### Complete the following
[1] In the blog post on key opinion leaders, what is the name for the pharma employees in charge of the care and feeding of KOLs?
[2] Translate this sentence from the blog post on key opinion leaders into Spanish: "Pharmaceutical companies generally engage key opinion leaders early in the drug development process to provide advocacy activity and key marketing feedback."
[3] Carry on the blog post on key opinion leaders from the point where its text ends.

### Document section
Wednesday, May 31, 2006

How to Piss Off KOLs

Key Opinion Leaders -- or KOLs as they are known by pharmaceutical marketers -- are physicians who influence their peers' medical practice, including but not limited to prescribing behavior. Pharmaceutical companies generally engage key opinion leaders early in the drug development process to provide advocacy activity and key marketing feedback.

Pharma companies devote considerable time and money cultivating KOLs, often treating them to dinner meetings and hiring them as paid consultants (see "Gifts That Keep on Giving"). In fact, a whole cadre of pharma employees -- called Medical Science Liaisons or MSLs -- are in charge of the care and feeding of KOLs.


It is a rare thing, therefore, for a pharmaceutical company to piss off KOLs they have employed as advisors, yet this is exactly what J&J may have done.


The Wall Street Journal reports that J&J has dragged its feet launching a study to test the safety of its "controversial" heart-failure drug Natrecor (see "

### Stored data

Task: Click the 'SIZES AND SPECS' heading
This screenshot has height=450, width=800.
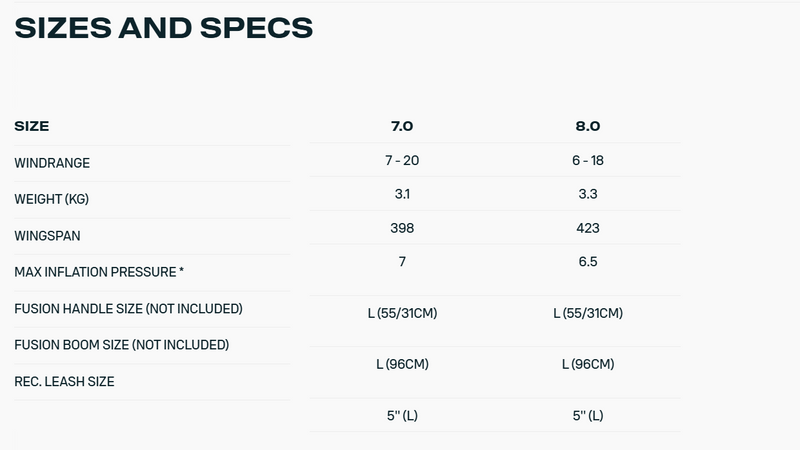Action: click(163, 27)
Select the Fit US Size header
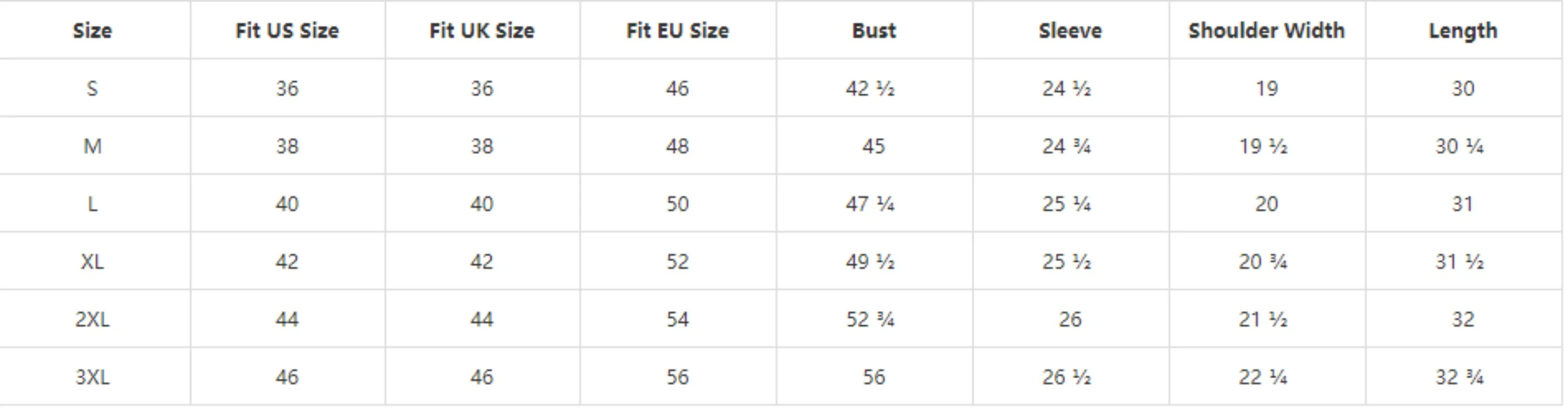Image resolution: width=1568 pixels, height=409 pixels. pyautogui.click(x=287, y=30)
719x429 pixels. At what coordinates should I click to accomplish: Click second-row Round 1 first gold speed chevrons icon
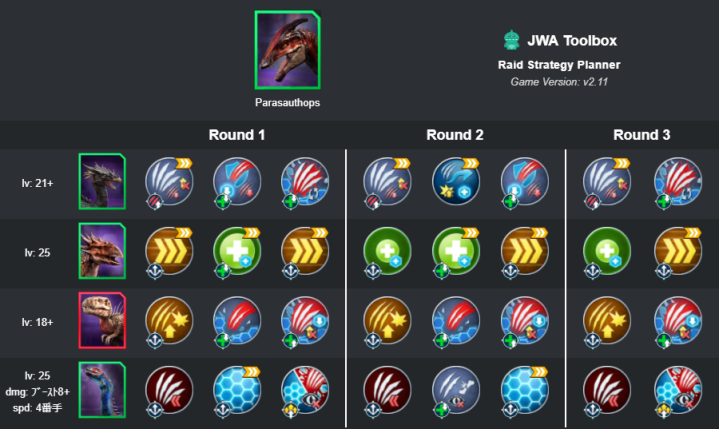coord(169,252)
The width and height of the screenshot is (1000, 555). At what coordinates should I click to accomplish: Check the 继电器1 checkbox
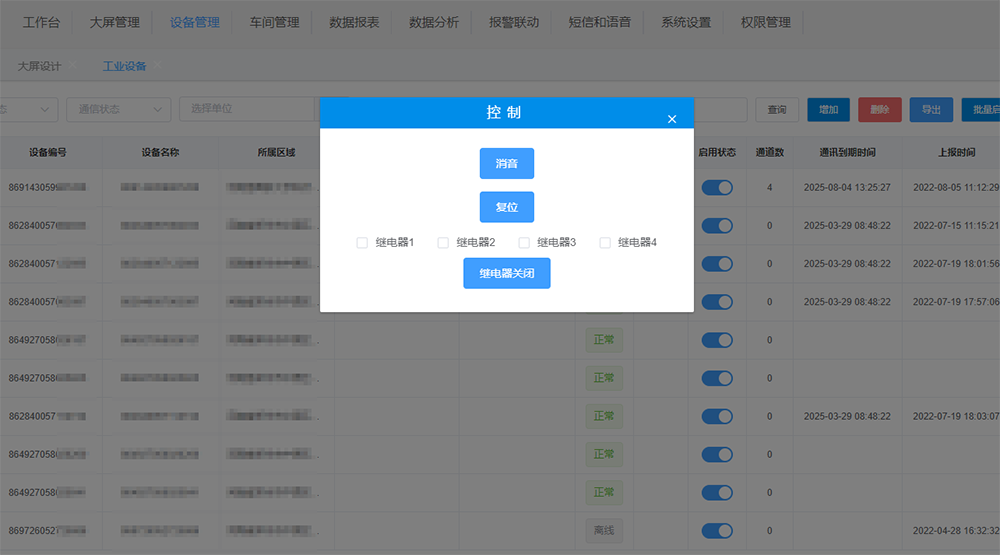pos(362,243)
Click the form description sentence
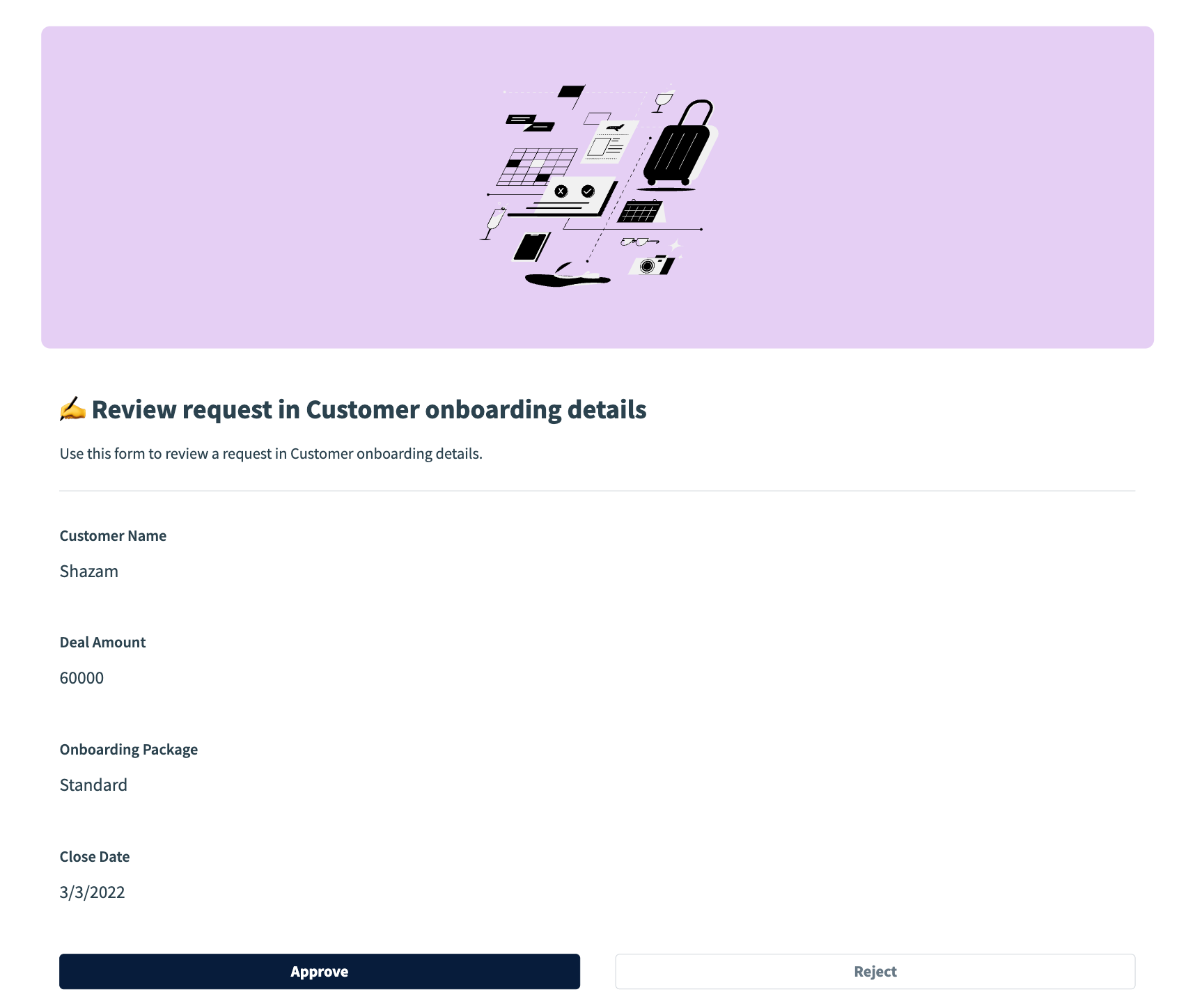Viewport: 1195px width, 1008px height. [271, 454]
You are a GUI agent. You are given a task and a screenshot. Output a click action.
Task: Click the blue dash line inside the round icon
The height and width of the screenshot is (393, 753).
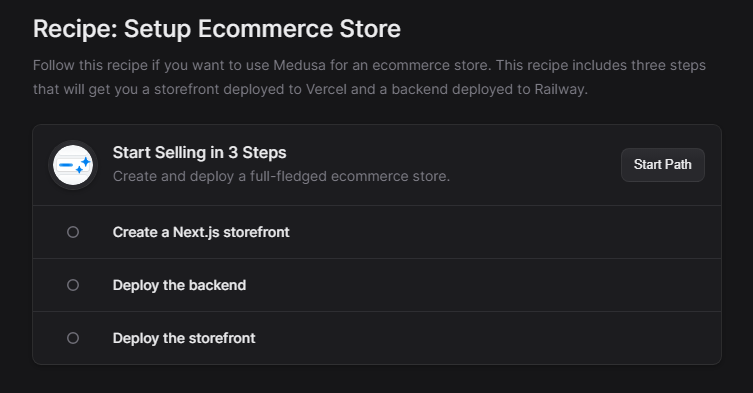[66, 165]
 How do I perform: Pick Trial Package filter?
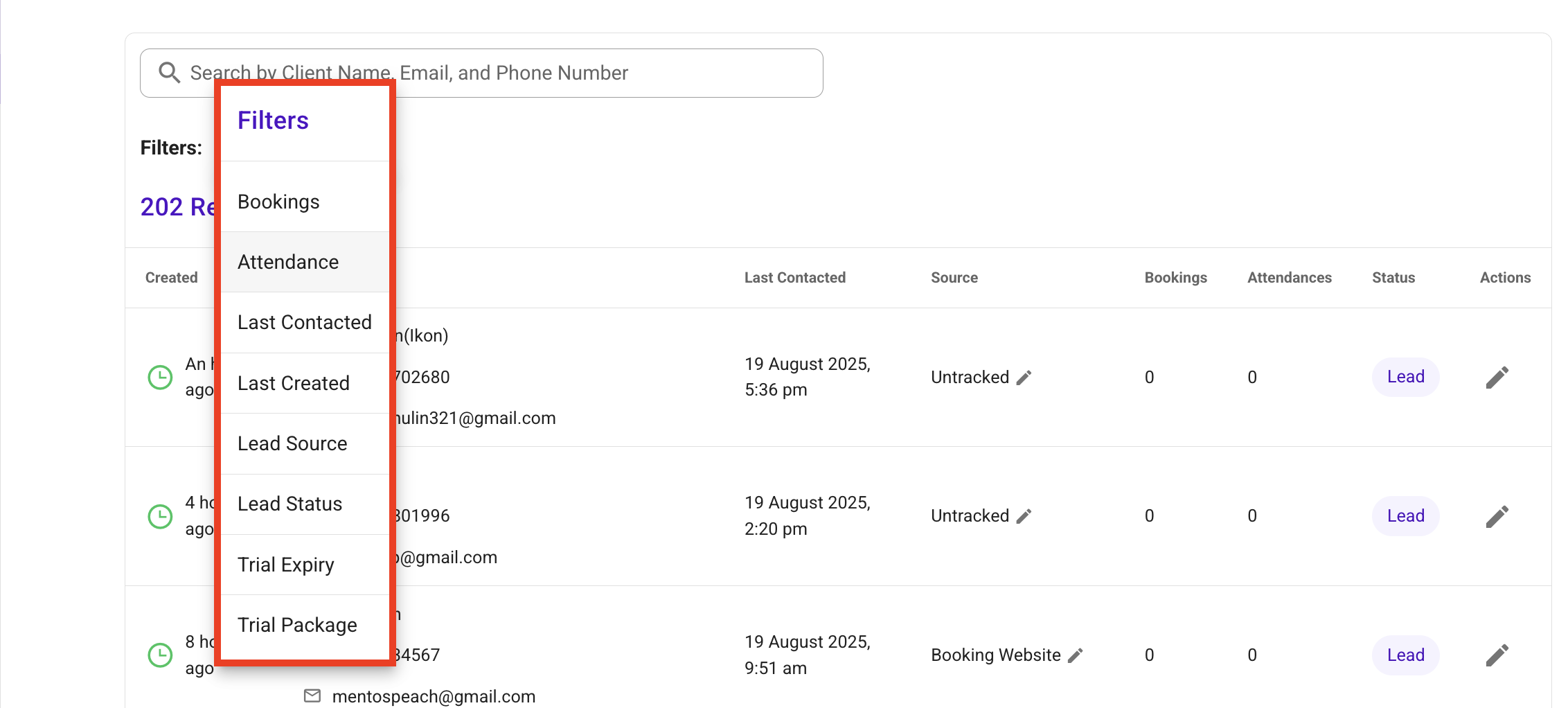(305, 625)
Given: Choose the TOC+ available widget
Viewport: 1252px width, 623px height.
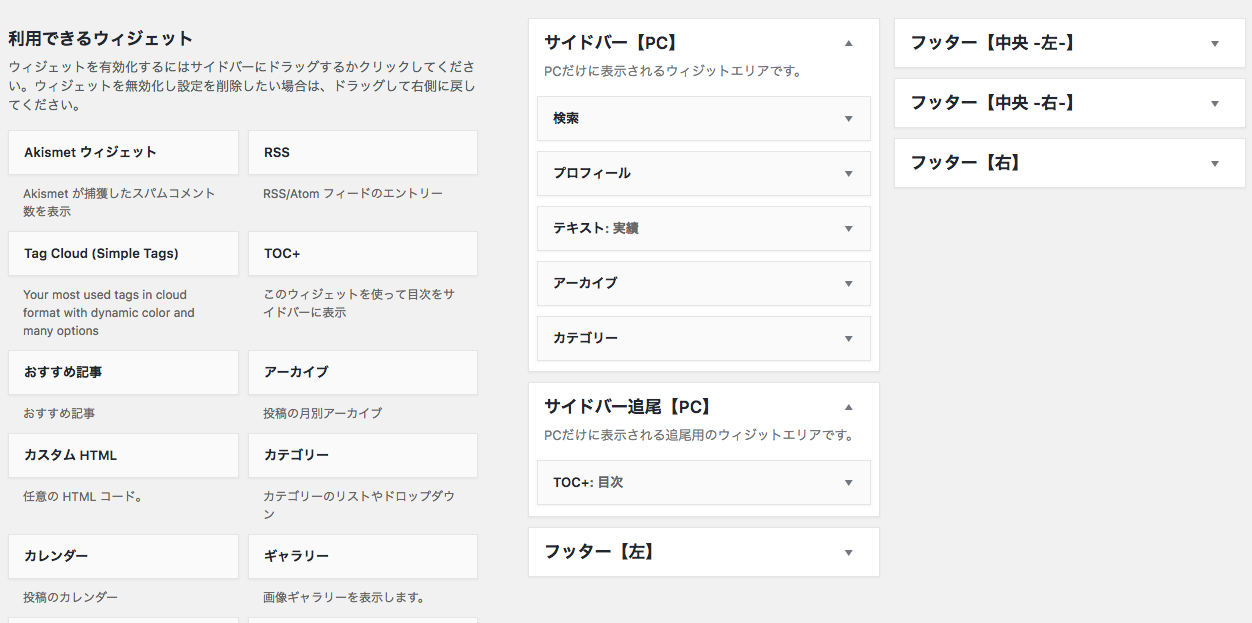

### Answers
[1] They are called Medical Science Liaisons, or MSLs.

[2] Las compañías farmacéuticas generalmente involucran a los líderes de opinión clave en las primeras etapas del proceso de desarrollo de fármacos para que brinden actividades de promoción y retroalimentación clave de marketing.

[3]
Critics Assail J&J For Delaying A Safety Study" -- subscription required). This may be one of those FDA required "post marketing" studies that are stuck in "pending" limbo (see "Spinning Bad News about FDA & Drug Safety"). [Actually, I see from the WSJ article that the FDA hasn't even asked J&J to do the study. So much for the FDA's willingness, not to mention capability, to ensure the safety of our drug supply!]

Bad enough that J&J has been dragging its feet for a whole year -- "There are just a couple of details that we're putting the finishing touches on," said Roger Mills, vice president of medical affairs at Scios, the J&J unit that makes Natrecor -- but J&J has pissed off a panel of influential cardiologists (ie, KOLs) it convened. The panel "urged the company to proceed with a follow-up study to resolve the matter."

I think no one on the panel imagined that the recommendation would be followed by silence for a year," said Milton Packer, a member of the advisory committee and professor at University of Texas Southwestern Medical School in Dallas. "It's an unacceptably long period of time."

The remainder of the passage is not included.